> RECORD EXTRACTS:
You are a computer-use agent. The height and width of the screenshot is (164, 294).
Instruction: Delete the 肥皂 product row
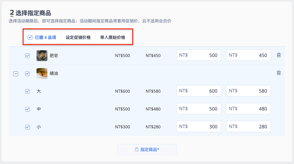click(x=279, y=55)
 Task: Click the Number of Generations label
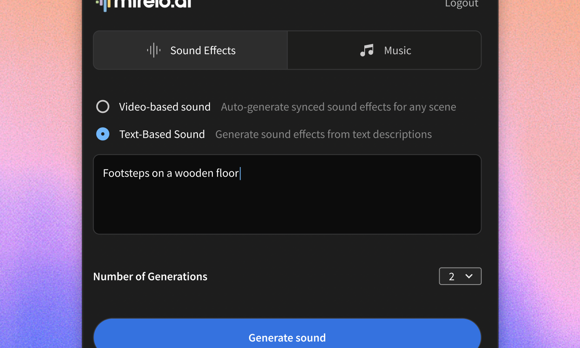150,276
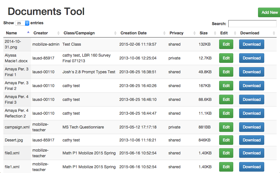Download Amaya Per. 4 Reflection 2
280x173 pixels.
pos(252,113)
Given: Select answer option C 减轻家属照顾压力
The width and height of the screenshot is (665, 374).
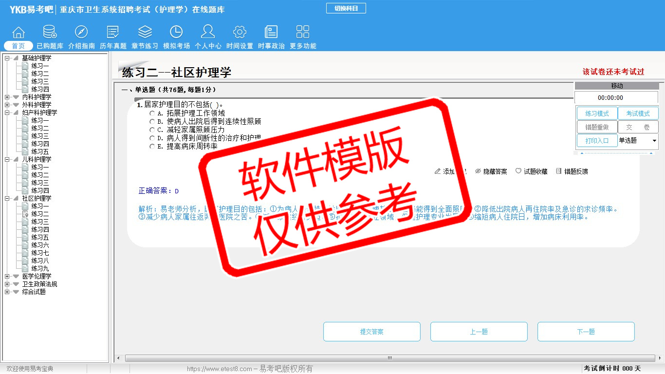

> TASK STATEMENT:
Copy out the material above word for word, omitting the pictures.

> TASK RESPONSE:
You are a computer-use agent. The height and width of the screenshot is (164, 294).
Instruction: Delete the 肥皂 product row
click(x=279, y=55)
 Task: Click the Number of Generations label
150,276
Download Amaya Per. 4 Reflection 2
280x173 pixels.
pos(252,113)
Given: Select answer option C 减轻家属照顾压力
The width and height of the screenshot is (665, 374).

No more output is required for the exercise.